Corporate Culture Impacts the Success of Strategic Planning

April 24, 2019 By //  by Jan Griffioen 2 Comments

Corporate culture has a significant impact on your business. A destructive or negative culture is a major obstacle to the firm’s ability to reach its potential.

Loosely described as all of its habits and customs, how things get done, what issues are discussed, and what gets swept under the carpet, corporate culture impacts the entire organization.

Contents show
1 Corporate Culture Beats Strategy
1.1 Too Much Focus on Operations
1.2 Departmental ‘Silos’
1.3 Groupthink
1.4 Lack of Insight
1.5 Indecisiveness
1.6 Overconfidence
1.7 Lack of Courage
1.8 Oversimplification
1.9 Delusion
1.10 Inflated egos
2 What to Do About a Negative Corporate Culture

 

Corporate Culture Beats Strategy

Most firms do some kind of annual strategic planning, in some form or another. The corporate culture impacts the effectiveness of that planning process, the quality of the decisions made, and an organization’s ability to implement the business strategy.
Corporate culture impacts strategic planning

If the company does not encourage open-minded discussions, challenging the status quo, and asking tough questions, then strategic planning has effectively become futile.

Is your company’s planning event an annual two-day retreat at the country club? Do you leave the retreat each year thinking that you should have been able to accomplish more, but didn’t?

Did the team discuss anything groundbreaking? Did you explore any new, controversial topics? Or, was it a rehash of the same old topics, without reaching any decisions?

Culture eats strategy for breakfast
Peter Drucker

If this is what happens, you need to be concerned about your firm’s corporate culture and its impact on strategy.

Here are a number of characteristics describing a firm’s culture that can lead to weak decision-making, flawed business strategies, and poor execution.

If you recognize your firm in any of these, start thinking about how to improve the culture to create a healthier, more productive organization.

Too Much Focus on Operations

With managers too focused on operations, the company can suffer from strategic myopia. Preoccupied with day-to-day activities, they fail to see the bigger picture. It becomes difficult to adopt a strategic, longer-term perspective based on a clear understanding of the dynamics of the marketplace.

Premature implementation, well before the strategy is fully developed, is the result. In addition, these strategies tend to be incremental at best, essentially maintaining the status quo.

In addition, business initiatives are often more tactical in nature than strategic, leading to the company missing out on significant new opportunities for growth.

Departmental ‘Silos’

Strong departmental “silos” in an organization lead to poor communication between departments and insufficient involvement of key people in strategy development and decision-making. Effective planning includes key people from throughout the organization, such as Manufacturing, Engineering, Sales & Marketing, and Finance. Strategy is not just for the boardroom.

A lack of communication between departments is a major obstacle to the successful implementation of the strategy. No matter how sound and well-thought-out it actually may be.
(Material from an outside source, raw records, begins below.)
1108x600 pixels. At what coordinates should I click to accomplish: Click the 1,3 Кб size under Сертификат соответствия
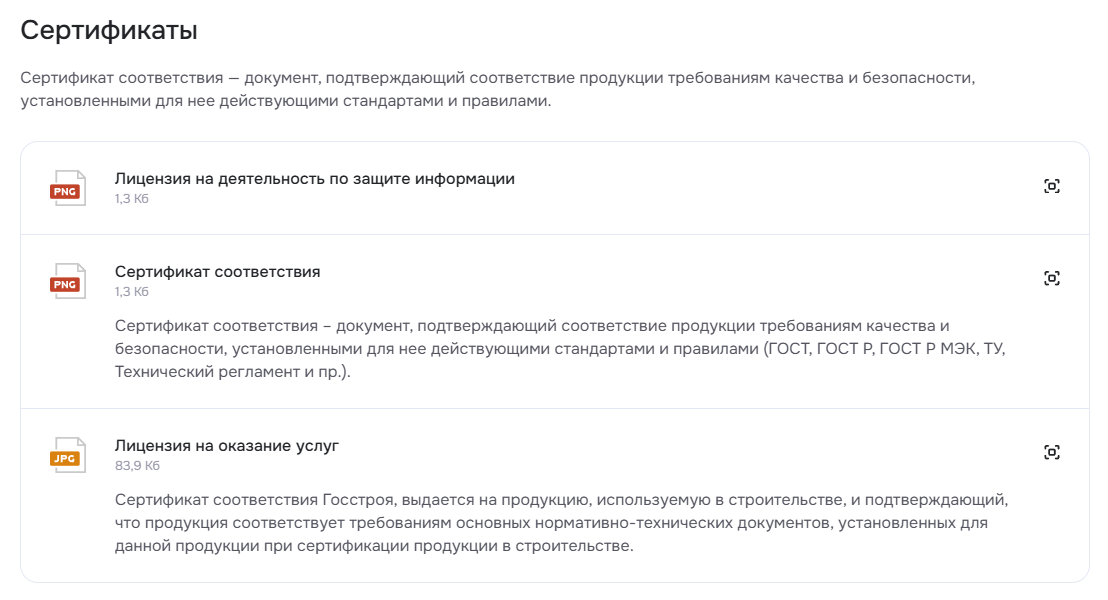(131, 291)
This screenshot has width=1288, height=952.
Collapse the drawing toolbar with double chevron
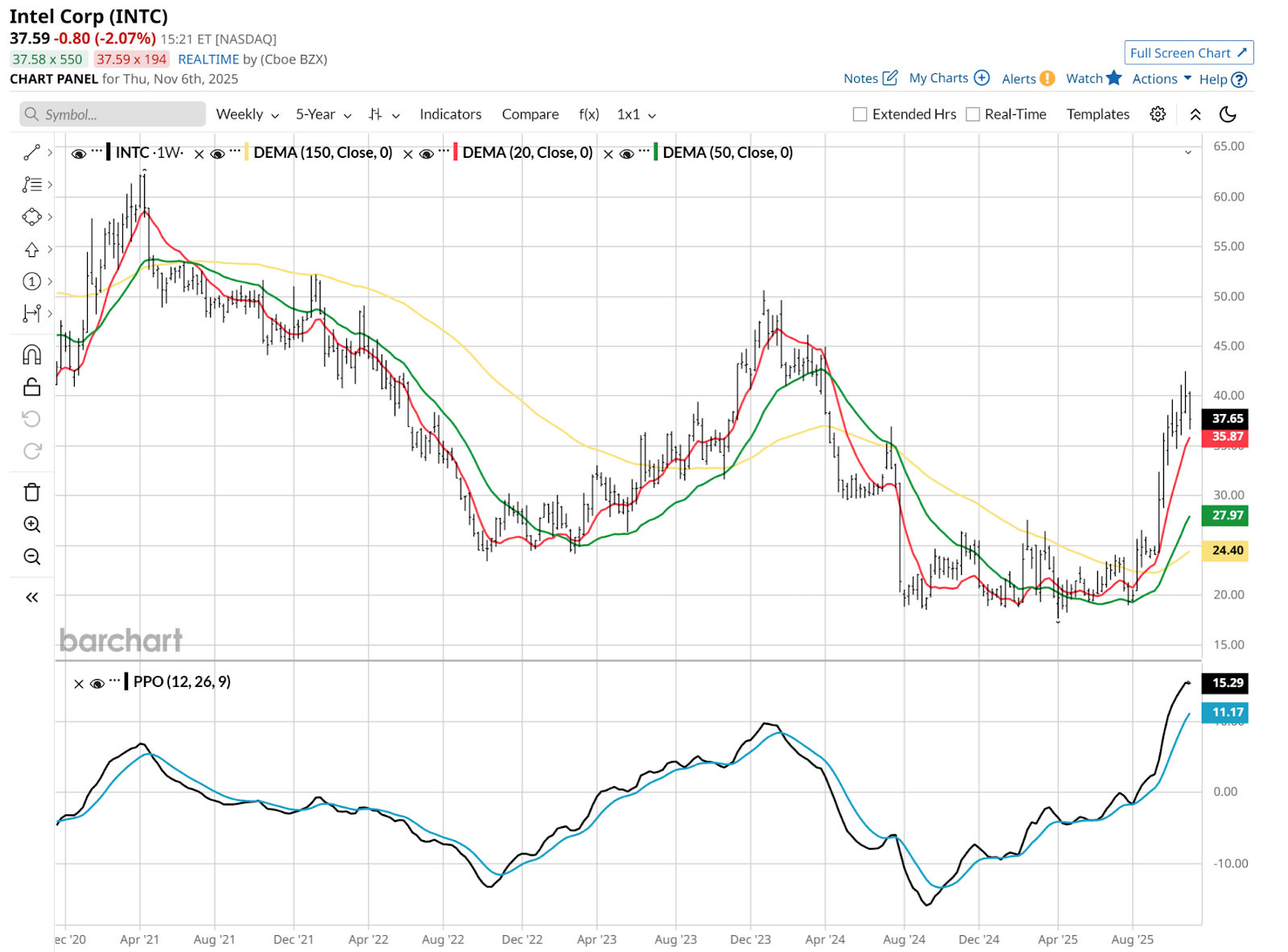(x=32, y=597)
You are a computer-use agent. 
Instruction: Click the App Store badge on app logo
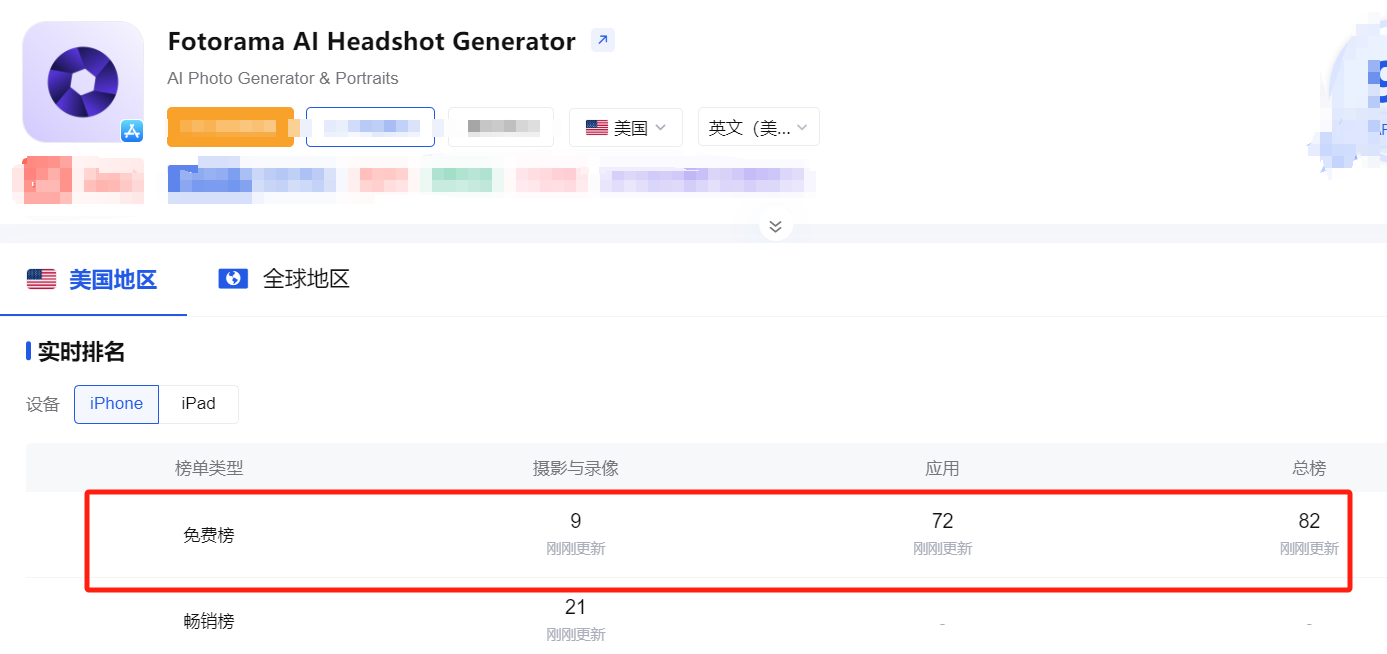click(132, 130)
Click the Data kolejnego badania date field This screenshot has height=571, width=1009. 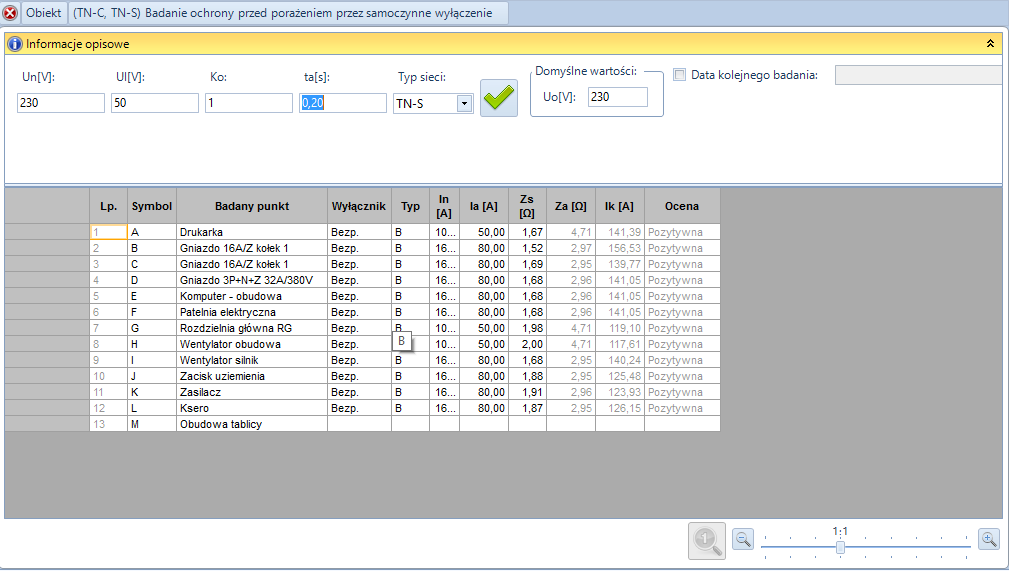point(919,75)
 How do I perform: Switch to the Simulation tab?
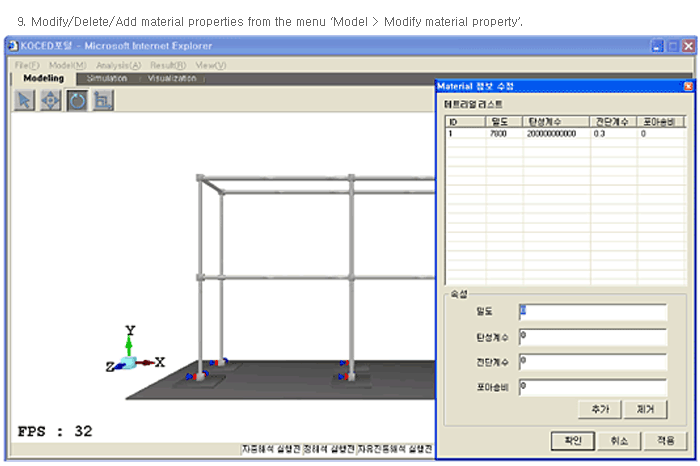tap(107, 78)
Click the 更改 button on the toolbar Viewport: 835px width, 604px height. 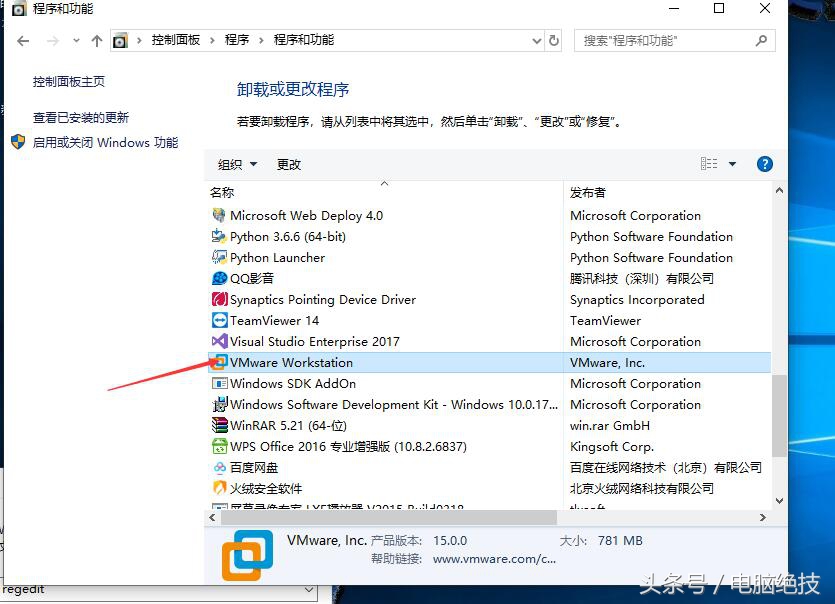[x=288, y=163]
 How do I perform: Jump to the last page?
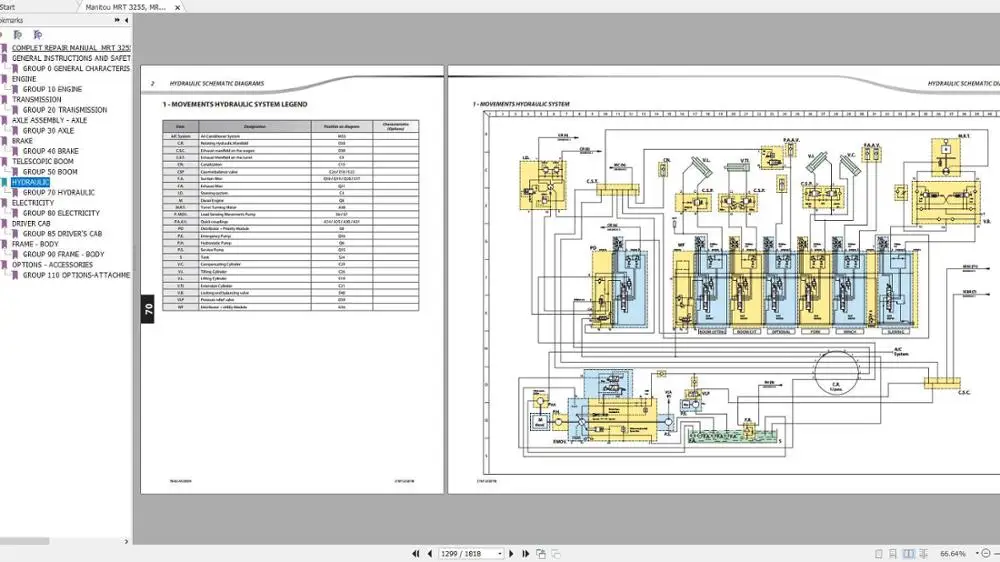pyautogui.click(x=525, y=553)
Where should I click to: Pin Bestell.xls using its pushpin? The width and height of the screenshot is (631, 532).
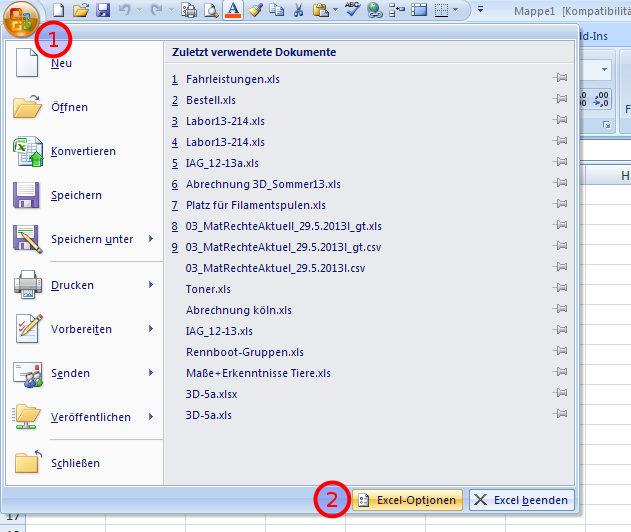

The lack of buy-in between departments severely jeopardizes the company’s ability to achieve its strategic goals.

Groupthink

If groupthink is prevalent, decisions are made with an uncritical, tacit acceptance of the common point of view. Groupthink occurs if the owner has a dominant personality, showing little tolerance for candid feedback and tough questions. In that environment, nobody expresses a contrarian opinion out of fear to be shut down. Challenging the status quo and asking tough questions are seen as career-killers.

Groupthink also occurs when there is little diversity on the management team in terms of experience, background, and skills.  As a result, the members of the planning team tend to share the same perspective. They agree quickly, without challenging anything or digging deeper.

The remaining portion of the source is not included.